Diet And Acne
When it comes to skincare, we often put so much attention on the outside that we forget about our insides. Once upon a time, a common acne myth was that French fries and chocolate were to be avoided at all costs if you wanted clear skin. Now we know those foods don’t necessarily cause acne, but some foods do have properties that can trigger breakouts. And overall diet plays a role in how our body functions, especially when it comes to our largest organ – our skin. While few experts believe diet is the primary cause of acne, these are a few pointers that could help you determine if your diet is affecting your acne disproportionately.
Acne is a condition that affects as many as 5.6 million Canadians, a number that accounts for close to 20% of the country’s population, while it affects 9.4% of the global population, putting it on the list of the top ten most prevalent diseases worldwide. While acne can affect individuals of all ages and genders, it tends to be more prevalent in teenagers and young adults, with at least 80% of those with acne being between the ages of 12 and 24.
Along with age, there are several other contributing factors that can lead to the development of acne – including hormones, medication, and even your stress level. When hormones are the cause of acne, this is usually due to the increase of androgens – the hormone that occurs in boys and girls during puberty and results in enlarged sebaceous glands and the creation of more sebum. You can also develop hormonal changes as a result of pregnancy, while lower levels of androgens can also cause acne to worsen. Certain medications such as corticosteroids, lithium, and testosterone have also been known to cause or worsen acne. Corticosteroids are typically taken on a short-term basis, so once you stop this medication you will most likely notice that your acne problems decrease. However, it’s always important to discuss these medications with your physician and let them know if you happen to develop acne or noticing a worsening of your acne while on them, as well as let them know about any other side-effects you might be experiencing as a result of taking these or any other medications. In some cases it may simply be a matter of altering your dose (this is something you should never do on your own, however) or changing your medication all together. Stress has also been known to make acne worse, so it’s important that you avoid any known triggers in effort to prevent acne flare-ups.

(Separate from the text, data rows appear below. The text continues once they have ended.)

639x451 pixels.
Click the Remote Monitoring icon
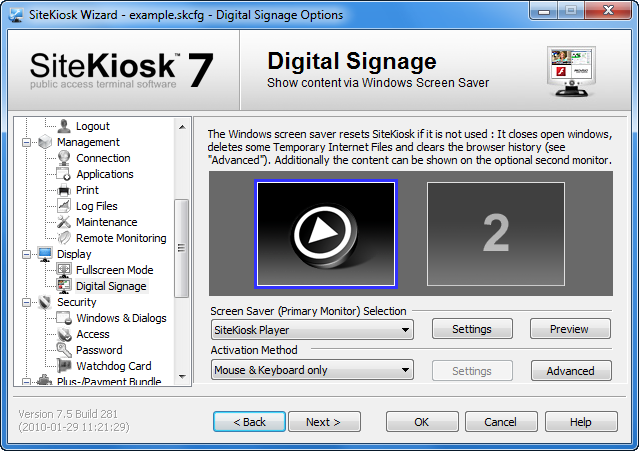pos(64,238)
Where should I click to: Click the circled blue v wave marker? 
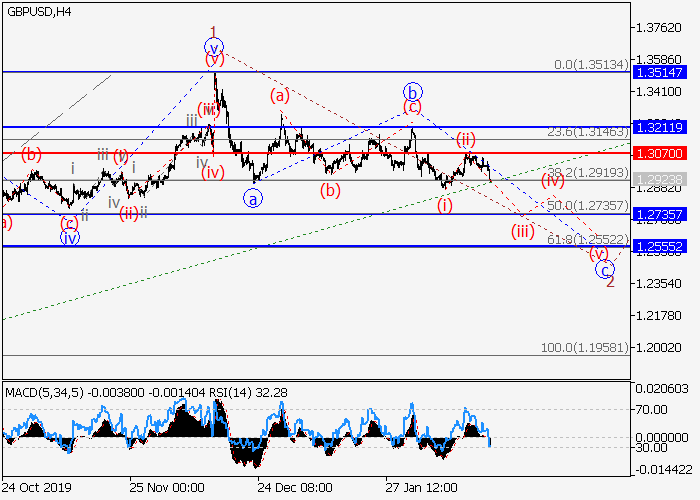(213, 47)
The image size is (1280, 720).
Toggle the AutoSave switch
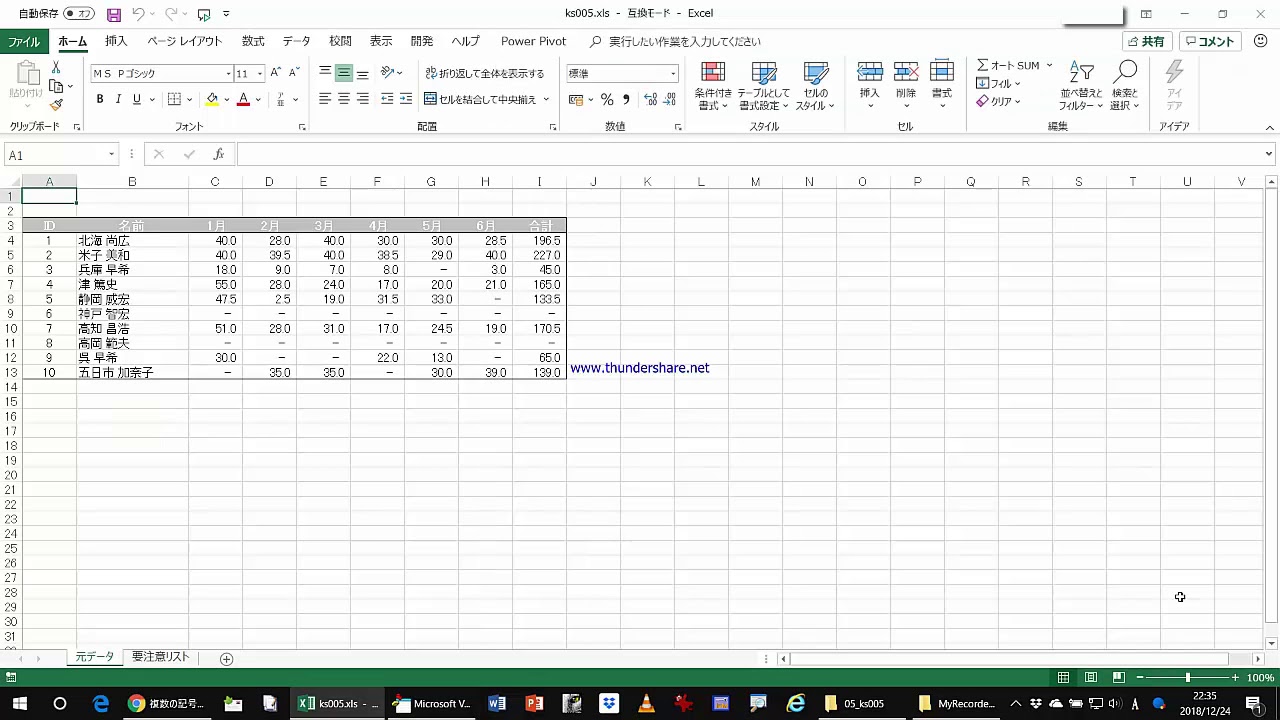79,14
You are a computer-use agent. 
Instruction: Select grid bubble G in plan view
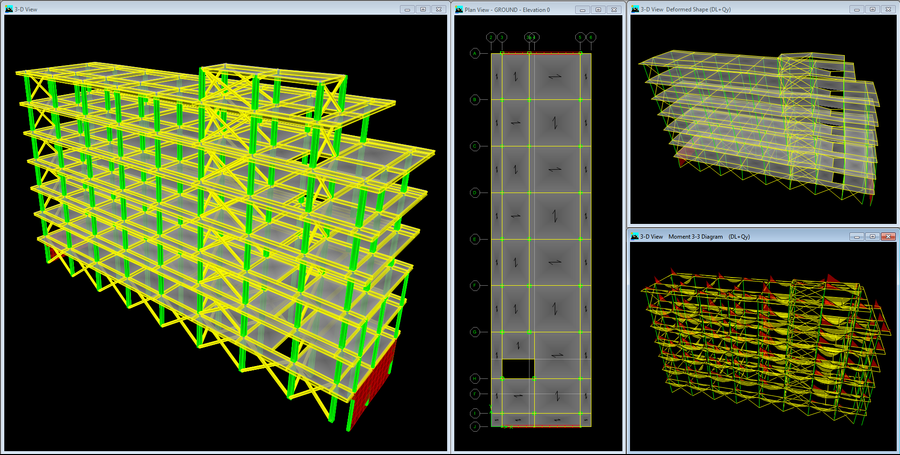pyautogui.click(x=474, y=332)
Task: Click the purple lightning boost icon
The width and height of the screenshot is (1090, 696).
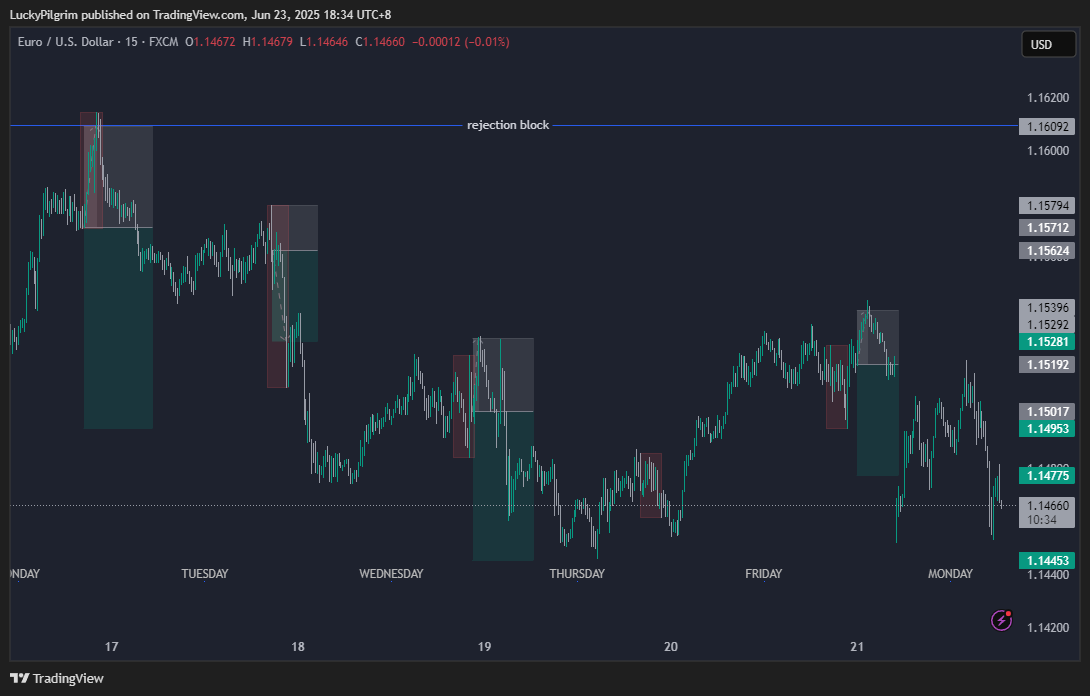Action: (1000, 620)
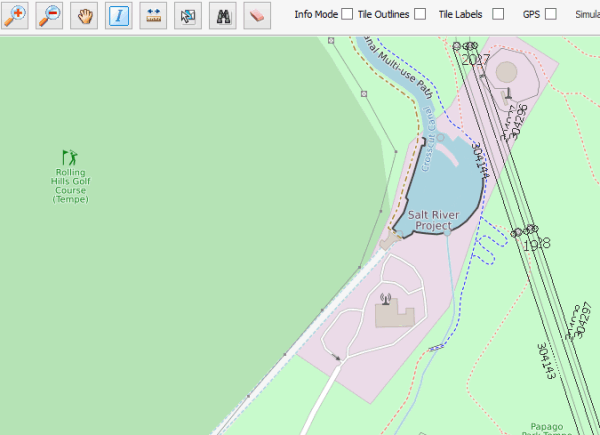This screenshot has width=600, height=435.
Task: Select the Zoom In magnifier tool
Action: point(13,15)

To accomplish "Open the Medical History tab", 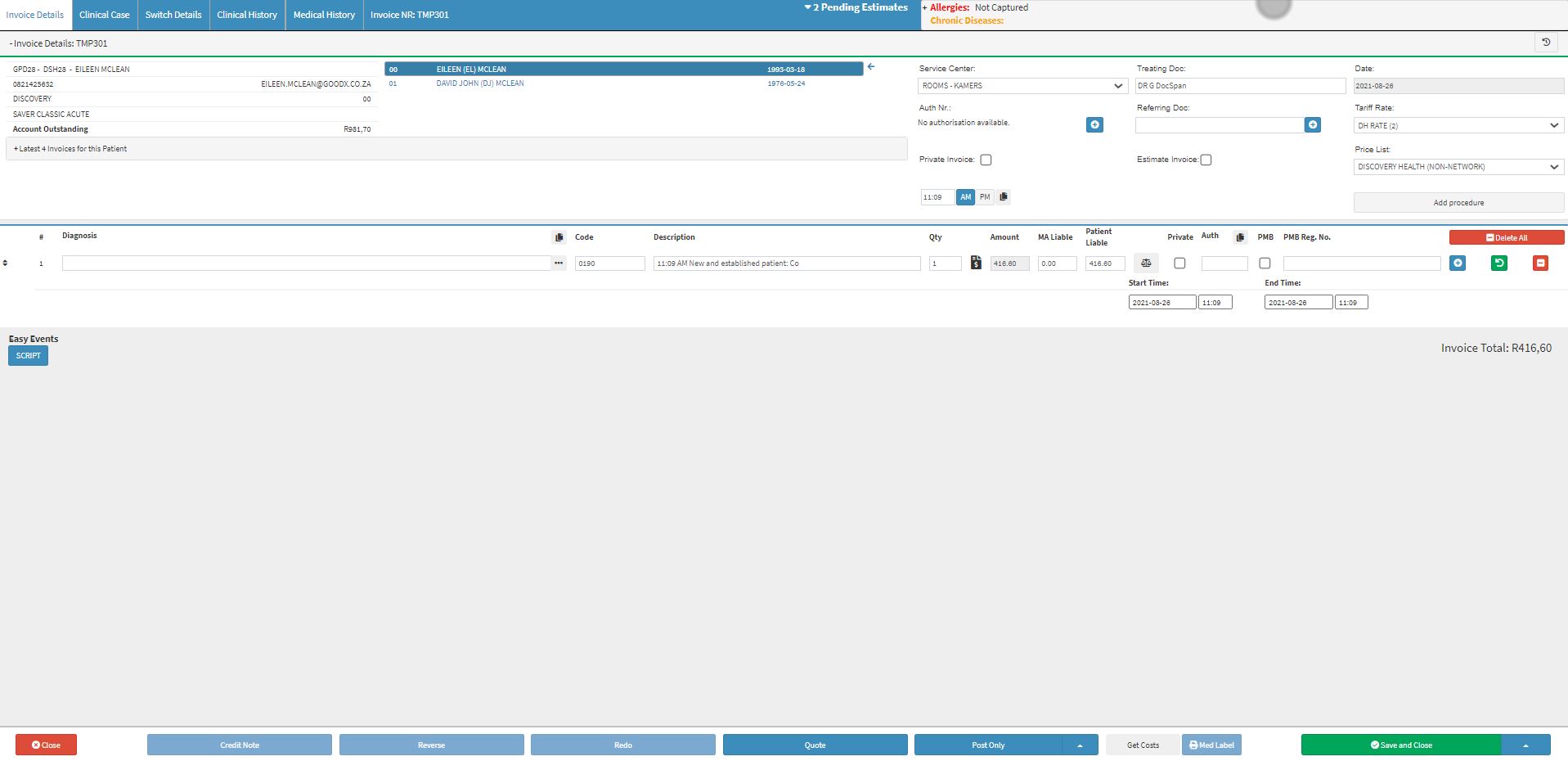I will click(x=324, y=15).
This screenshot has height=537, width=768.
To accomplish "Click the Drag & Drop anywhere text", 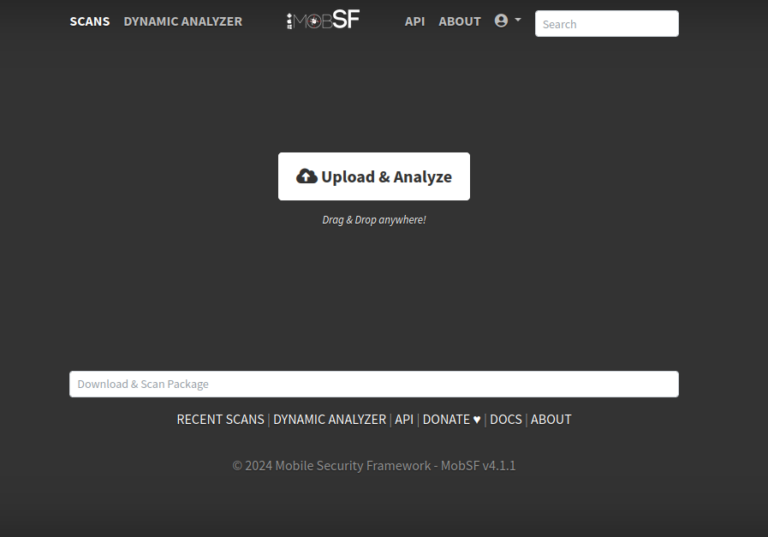I will pos(374,220).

Something else you might not consider to be associated with acne is food – but studies have found there to be a strong link between the development and/or worsening of acne and diet – especially carbohydrate-rich foods such as white bread and potato chips. These are already foods that are considered to have little to no nutritional value and can increase things like weight as well as your cholesterol level, so for these reasons alone you should avoid these and other high-carb foods. While there has been no consensus reached, chocolate has also been long suspected as an acne-causing culprit as some research has suggested a link between it and the development of acne. While dairy products are a great source of calcium and can help strengthen our bones and teeth, several studies have also found a link between some dairy products and the severity of acne in teenagers and young adults, finding that those who consumed certain dairy products such as milk or ice cream were approximately four times more likely to develop acne than those who didn’t consume dairy products. One theory that has linked milk to the worsening of acne is due to the fact that milk is known to increase insulin levels, and it also contains liver-stimulating amino acids which have also been linked to acne. While omega-4 fatty acids are something you have likely heard of due to their health benefits, diets that contain high amounts of omega-6 fatty acids have also been linked to both acne and increased levels of inflammation. Omega-6 fatty acids are typically part of Western diets that contain large amounts of things like soy and corn oils, and fewer foods containing the previously mentioned, healthier omega-3 fats. It is the imbalance between these two types of fatty acids that send the body into its inflammatory state, thus causing acne to develop.
Now that you know what foods to avoid to try and prevent acne, what are some of the foods you should eat? Starting with those rich in omega-3 fatty acids, these are foods such as salmon, oysters, sardines, flax and chia seeds, soybeans and walnuts. Probiotics have also been linked to a reduction in acne, as well as are known for their benefits in promoting a healthy gut. One common food source of probiotics is yogurt – though if you’re concerned about dairy being a potential cause of your acne, then you can always try taking a probiotic supplement instead. If you drink a lot of tea, consider making the switch to green tea if you’re someone with acne, as it contains polyphenols which are associated with both the reduction of inflammation as well as decreased sebum production. It’s also important to make sure you’re getting essential nutrients such as more vitamin A, D, E and zinc, as these have all been known to improve both the health of our skin and of the immune system – and the stronger your immune system is, the easier it will be for your body to fight off illness.